Need advice on rclone usage for decompressing images over network

I develop an image codec for jpeg 2000, and I would like to decompress large GIS images (100s of GB or more) stored in cloud storage. I just set up rclone
to map my remote service as a drive

rclone mount minio:grok ~/miniogrok --vfs-cache-mode full --cache-dir ~/miniogrok_cache

In the codec, I access files by memory mapping them and accessing data as a buffer.

The file access is sequential but the data is sparse - codec will often skip parts of the file.

I want to get optimal performance - any advice on how best to manage the cache in my mapping command ?

Also, in some cases, I want to prefetch part of the file before decompressing, or ideally prefetch while decompressing. Is this possible, and what is the best approach.

Many thanks for any advice or guidance !

Aaron

welcome to the forum,

can you post the output of rclone config minio: and rclone version ?

really hard to generalize a set of optimized flags.
much depends on internet connection, latency and your codec, applications using the codec, and so many other unkown factors not mentioned.

rclone mount simply random-access reads chunks of a file, as requested by an application.
then, if using the optional vfs file cache, saves the chunks for a period of time.
it is the your application that will control the prefetch before/while issue.

depends on how you define optimal ?
imho, create a performance test for the codec, run rclone mount with default values, establish baseline performance.
based on that, we can see what, if anything, needs to be tweaked.

and can check out my summary of the two types of vfs cache

1 Like

Thanks for the welcome.

rclone version

- os/version: ubuntu 24.04 (64 bit)
- os/kernel: 6.8.0-44-generic (x86_64)
- os/type: linux
- os/arch: amd64
- go/version: go1.23.1
- go/linking: static
- go/tags: none

rclone config minio: just showed help message, maybe you meant something else ?

What is your advice on prefetch? ideally I could issue a prefetch for a given part of the file, and then start decompressing, and as data comes in, I make use of cache. But this may not be safe to do. I would issue the prefetch from another thread or process.

sorry, that should be rclone config redacted minio:

that is up to your application to ask the mount to read a chunk of the compressed GIS image file.

  1. application requests a sequence of bytes from a file.
  2. rclone checks if the bytes are already in the cache. if not, rclone downloads a chunk from minio into the cache.
  3. rclone returns the bytes to the application.

should not a problem for multiple threads/processes to have read-only access to the same file.
could use --read-only

[minio]
type = s3
provider = Minio
access_key_id = XXX
secret_access_key = XXX
endpoint = http://localhost:9000/
acl = private
### Double check the config for sensitive info before posting publicly

Thanks, I just added the --read-only flag to the mount command.

Ideally, I would have a bunch of threads reading and decompressing the file via memory mapping, and then have a few prefetch threads where, while the decompression is taking place, issue some targetted prefetch commands to prefetch data I know is going to be used. So, this is safe to do ?
There will not be any partial reads while prefetch is in progress ?
I guess in my case, for read only, either the data is there or it's not, it will not be in the cache and then change.

My concern is race conditions on the rclone vfs cache when two different threads are reading the same data from remote and accessing the same area of the cache.

for a moment, forget about rclone and minio.

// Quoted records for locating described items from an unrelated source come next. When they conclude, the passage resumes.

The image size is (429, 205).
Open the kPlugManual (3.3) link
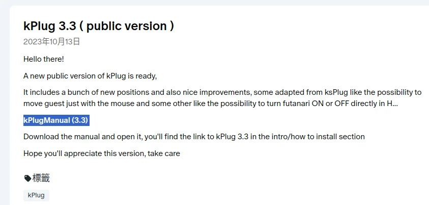pyautogui.click(x=56, y=120)
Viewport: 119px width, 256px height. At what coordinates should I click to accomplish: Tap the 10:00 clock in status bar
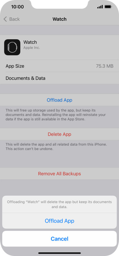17,7
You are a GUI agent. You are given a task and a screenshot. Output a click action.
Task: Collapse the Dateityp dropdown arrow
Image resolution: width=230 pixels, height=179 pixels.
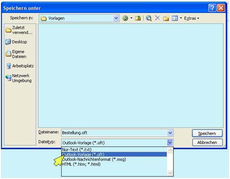click(x=170, y=143)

how would the following be a problem?

  1. the entire image file is on local storage.
  2. two applications open the file for read-only random access.
  3. each application read bytes from from that file?

indeed, that would not be a problem at all.

Currently my minio instance is running in a docker instance locally, but this is just a test setup - the real scenario will be data on an S3 bucket.

So, there are two threads reading the data and rclone is writing to cache, so I want to make sure that this is safe to do - the rclone cache read/write is somehow protected with locks.

that post is from four years ago


if your application(s) open the file using the correct mode, and use correct values for rclone flags.
then i will bet rclone can handle your specific use-case.

let's see what other forum members think?
in the end, we need an expert to confirm?

1 Like

perhaps @ncw can comment on whether this is still an issue

This topic was automatically closed 30 days after the last reply. New replies are no longer allowed.